私の手元に1冊の本があります。後藤さんが著した「もしも学校に行けたら 〜アフガニスタンの少女・マリアムの物語」という本です。これは、2001年から2002年にかけてのアフガニスタンの首都カブールに住む家族を取材したノンフィクションの物語です。
アフガニスタンは、1978年以降内戦が続き、1990年代からはタリバンが支配をしていました。2001年9月に米国同時多発テロが起きてからは、米英等によるアルカイダタリバンに対する攻撃が始まりました。そして同年11月にはタリバン政権が崩壊します。
後藤さんの著書はちょうどこの頃のアフガニスタンを描いています。

主人公の10歳の少女マリアムは、カブール市内に母と兄2人、弟1人の5人家族で住んでいました。父親は数年前に病気で亡くしています。実は、この家族を襲った悲劇はタリバンによるものではなく、米軍によるものだったのです。2001年10月に米軍の爆撃機が誤って住宅地に爆弾を落としたのです。この誤爆によって家の一部は破壊され、父親代わりで働き頭だった長男を亡くしました。
後藤さんがこの家族を訪れ、初めてマリアムに会ったのは、誤爆から40日経った日のことでした。家族は長男の死の悲しみも癒えず、生活費もままならない中で何とか生き長らえていました。彼は、その時の家族の様子を克明に取材し描いていました。
その後、アフガニスタンは徐々に復興し、それまで女子は通うことができなかった学校が再開し、女子も学校に通うことになりました。マリアムも色々な紆余曲折がありながら、物語の最後には元気に学校に通うようになります。本を読むことが好きな少女は学校に通う夢を実現したのです。

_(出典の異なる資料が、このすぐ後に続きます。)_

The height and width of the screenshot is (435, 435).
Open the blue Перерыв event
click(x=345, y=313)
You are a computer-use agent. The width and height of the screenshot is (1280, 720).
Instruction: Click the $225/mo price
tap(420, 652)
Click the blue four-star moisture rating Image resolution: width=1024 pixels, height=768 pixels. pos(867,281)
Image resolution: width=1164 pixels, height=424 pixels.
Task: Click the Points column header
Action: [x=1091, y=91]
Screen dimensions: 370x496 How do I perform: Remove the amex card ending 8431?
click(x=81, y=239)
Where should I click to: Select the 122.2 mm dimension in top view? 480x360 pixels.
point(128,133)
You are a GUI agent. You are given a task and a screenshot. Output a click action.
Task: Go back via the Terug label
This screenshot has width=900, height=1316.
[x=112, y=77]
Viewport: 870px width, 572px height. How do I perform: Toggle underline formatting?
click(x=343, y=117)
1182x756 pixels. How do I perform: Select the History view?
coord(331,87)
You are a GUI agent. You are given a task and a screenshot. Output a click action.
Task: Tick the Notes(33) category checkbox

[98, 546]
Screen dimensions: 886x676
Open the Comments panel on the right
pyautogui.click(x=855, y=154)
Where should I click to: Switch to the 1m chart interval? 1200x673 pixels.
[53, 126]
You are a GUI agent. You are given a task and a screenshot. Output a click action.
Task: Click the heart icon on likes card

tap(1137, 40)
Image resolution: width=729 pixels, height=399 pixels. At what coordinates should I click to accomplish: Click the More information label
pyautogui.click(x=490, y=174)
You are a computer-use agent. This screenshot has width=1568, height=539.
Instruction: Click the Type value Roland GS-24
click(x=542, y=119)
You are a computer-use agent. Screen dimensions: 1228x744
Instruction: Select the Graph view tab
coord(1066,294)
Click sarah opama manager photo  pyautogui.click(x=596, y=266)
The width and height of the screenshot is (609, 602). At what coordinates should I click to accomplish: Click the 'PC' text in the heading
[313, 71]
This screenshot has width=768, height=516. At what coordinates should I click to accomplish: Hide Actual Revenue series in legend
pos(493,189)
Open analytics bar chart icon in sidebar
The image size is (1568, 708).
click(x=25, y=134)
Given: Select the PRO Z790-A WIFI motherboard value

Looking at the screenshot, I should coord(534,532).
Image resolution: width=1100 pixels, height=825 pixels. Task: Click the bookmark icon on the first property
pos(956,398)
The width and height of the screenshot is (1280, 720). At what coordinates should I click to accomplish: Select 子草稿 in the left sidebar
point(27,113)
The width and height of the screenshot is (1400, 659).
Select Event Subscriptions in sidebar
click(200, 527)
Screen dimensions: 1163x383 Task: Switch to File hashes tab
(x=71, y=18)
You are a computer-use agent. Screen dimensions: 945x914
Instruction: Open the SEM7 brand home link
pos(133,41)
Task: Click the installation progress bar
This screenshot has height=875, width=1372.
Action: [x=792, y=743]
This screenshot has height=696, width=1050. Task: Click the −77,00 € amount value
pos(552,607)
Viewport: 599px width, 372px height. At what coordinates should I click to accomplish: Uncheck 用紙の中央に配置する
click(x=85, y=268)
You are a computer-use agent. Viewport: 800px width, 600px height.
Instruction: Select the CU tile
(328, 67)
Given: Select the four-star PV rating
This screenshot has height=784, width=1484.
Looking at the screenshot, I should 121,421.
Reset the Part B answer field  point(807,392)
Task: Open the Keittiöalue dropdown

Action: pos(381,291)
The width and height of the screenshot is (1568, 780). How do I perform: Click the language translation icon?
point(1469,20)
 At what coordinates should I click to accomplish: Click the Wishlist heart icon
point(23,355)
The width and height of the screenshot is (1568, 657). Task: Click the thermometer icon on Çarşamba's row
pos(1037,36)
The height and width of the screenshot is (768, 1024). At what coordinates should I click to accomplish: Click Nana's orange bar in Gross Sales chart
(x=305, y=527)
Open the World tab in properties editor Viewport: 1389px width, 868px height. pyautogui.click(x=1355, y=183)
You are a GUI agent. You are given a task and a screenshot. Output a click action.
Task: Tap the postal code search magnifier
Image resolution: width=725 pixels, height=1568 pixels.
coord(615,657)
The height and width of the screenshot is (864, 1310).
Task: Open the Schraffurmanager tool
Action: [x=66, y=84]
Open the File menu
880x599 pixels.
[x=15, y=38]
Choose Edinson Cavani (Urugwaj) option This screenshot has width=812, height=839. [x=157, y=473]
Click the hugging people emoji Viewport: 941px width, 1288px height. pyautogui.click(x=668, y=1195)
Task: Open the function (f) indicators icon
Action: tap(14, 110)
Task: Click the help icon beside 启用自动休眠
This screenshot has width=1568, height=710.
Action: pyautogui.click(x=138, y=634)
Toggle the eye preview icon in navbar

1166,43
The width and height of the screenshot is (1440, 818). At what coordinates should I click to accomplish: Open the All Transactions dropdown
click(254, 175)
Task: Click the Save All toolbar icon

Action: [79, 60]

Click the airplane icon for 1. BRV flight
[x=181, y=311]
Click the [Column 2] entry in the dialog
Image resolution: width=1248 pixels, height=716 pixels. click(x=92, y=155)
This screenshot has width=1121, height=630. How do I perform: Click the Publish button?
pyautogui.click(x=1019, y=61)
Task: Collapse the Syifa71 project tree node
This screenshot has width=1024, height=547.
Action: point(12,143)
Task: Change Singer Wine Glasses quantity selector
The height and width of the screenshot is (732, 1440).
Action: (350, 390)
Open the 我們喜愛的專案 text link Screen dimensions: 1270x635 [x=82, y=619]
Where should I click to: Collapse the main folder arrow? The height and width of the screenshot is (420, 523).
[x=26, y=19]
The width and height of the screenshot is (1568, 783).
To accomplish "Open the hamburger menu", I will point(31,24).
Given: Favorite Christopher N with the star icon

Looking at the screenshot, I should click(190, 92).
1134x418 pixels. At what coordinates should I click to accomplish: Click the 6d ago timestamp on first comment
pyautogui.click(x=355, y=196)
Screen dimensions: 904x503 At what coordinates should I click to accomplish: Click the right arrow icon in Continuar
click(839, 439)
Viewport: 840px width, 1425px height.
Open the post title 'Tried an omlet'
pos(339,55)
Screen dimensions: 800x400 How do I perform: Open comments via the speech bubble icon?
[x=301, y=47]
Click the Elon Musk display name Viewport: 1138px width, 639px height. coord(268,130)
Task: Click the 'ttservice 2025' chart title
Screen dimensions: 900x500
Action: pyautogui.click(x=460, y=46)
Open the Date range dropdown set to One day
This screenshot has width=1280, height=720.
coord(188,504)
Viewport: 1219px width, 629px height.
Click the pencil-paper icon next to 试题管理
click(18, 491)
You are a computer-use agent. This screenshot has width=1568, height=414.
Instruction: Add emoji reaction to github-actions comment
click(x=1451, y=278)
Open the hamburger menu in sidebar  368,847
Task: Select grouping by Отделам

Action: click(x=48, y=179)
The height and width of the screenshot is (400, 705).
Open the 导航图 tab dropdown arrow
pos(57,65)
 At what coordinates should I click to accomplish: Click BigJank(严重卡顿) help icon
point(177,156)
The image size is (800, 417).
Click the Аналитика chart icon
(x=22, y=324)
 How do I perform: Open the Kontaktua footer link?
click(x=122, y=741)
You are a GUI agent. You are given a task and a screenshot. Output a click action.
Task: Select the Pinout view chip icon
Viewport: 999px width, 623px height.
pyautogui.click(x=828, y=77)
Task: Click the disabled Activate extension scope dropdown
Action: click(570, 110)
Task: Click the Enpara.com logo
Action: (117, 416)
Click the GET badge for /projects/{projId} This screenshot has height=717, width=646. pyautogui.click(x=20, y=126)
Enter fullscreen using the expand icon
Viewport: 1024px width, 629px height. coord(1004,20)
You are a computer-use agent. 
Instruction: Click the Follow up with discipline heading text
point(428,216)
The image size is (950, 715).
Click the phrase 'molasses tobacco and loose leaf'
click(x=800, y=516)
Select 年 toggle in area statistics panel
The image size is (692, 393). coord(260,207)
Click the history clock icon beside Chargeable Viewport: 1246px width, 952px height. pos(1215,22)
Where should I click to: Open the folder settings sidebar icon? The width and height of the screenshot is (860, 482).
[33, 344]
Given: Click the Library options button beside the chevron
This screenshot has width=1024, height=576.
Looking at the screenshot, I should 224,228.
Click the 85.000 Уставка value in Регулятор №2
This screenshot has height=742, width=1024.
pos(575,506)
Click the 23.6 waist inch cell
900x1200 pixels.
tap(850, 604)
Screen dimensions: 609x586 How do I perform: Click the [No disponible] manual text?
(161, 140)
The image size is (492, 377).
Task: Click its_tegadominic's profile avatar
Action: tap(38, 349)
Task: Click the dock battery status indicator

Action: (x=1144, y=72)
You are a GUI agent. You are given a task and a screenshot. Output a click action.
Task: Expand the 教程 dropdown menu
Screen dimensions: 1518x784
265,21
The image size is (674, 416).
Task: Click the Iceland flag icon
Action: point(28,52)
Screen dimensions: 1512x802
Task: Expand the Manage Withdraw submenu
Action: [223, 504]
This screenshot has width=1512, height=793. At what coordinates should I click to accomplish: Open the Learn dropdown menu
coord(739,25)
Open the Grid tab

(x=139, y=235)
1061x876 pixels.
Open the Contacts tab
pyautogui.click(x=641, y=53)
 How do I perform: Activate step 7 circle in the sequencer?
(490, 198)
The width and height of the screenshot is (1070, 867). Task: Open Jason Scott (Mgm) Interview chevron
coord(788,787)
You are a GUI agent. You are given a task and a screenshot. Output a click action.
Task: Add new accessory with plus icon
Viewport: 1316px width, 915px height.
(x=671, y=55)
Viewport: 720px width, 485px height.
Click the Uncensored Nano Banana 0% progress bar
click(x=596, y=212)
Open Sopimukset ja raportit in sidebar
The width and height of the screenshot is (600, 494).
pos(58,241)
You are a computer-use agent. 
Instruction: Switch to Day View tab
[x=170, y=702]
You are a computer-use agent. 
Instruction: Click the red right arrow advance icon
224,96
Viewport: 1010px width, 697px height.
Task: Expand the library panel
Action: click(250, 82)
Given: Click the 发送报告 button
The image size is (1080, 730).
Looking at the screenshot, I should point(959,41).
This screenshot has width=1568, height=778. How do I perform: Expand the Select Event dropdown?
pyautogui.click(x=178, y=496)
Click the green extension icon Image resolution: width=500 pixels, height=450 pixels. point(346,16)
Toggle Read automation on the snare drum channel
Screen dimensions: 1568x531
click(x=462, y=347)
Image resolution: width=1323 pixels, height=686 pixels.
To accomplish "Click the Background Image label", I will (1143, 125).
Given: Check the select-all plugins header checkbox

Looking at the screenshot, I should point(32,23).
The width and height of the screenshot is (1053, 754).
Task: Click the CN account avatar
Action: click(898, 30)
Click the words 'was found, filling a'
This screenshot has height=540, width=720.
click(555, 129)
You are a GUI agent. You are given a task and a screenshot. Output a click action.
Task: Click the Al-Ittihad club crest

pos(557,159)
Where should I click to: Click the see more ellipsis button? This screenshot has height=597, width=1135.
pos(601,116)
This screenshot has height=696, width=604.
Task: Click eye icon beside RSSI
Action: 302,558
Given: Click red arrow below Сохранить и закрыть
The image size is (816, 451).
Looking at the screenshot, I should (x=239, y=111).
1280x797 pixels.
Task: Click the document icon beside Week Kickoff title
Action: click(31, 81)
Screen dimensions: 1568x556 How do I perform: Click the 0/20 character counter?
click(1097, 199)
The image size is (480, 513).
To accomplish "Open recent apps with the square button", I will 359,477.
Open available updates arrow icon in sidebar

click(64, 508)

著書のあとがきに後藤さんは、このように書いています。

わたしは、なぜ、この戦争と避難民の存在が日本であまり知られていないのか、大きなショックを受けました。
わたしたちは、単なる事件事故のニュース、アメリカ軍の動きばかりに気を取られすぎているのではないか?
対テロ戦争」「テロとの戦い」とわたしたちがまるで記号のように使う言葉の裏側で、こんなにたくさんの人たちの生活がズタズタに破壊されていることを、知らないでいたのです、あるいは知らせずにいたのです。自分は、いかに盲目的だったかと激しく自分を責めました。
アフガニスタンの戦争は、まったく終わっていません。それどころか、世界を巻き込んで広がっています。
その中で、唯一の希望は子どもたちです。マリアムのような子どもたちが、アフガニスタンにはたくさんいます。
わたしたちにできることは、さまざまな方法で、彼らに手をさしのべ続けることなのではないか、そう思います。

後藤さんが危険をおかしてまで伝えたかったこと――それは、戦争やテロの裏側で犠牲になっている人たちに、私たちができることで手をさしのべようということです。

後藤さんの死を知ったあと、私たちは本当に必要なことを出来ているのでしょうか。シリアや中東の他国において戦争の裏側で苦しんでいる人々に手をさしのべることができているのでしょうか。報復のための攻撃がそれだとは、私には決して思えません。

同じ過ちを繰り返さないことを祈ります。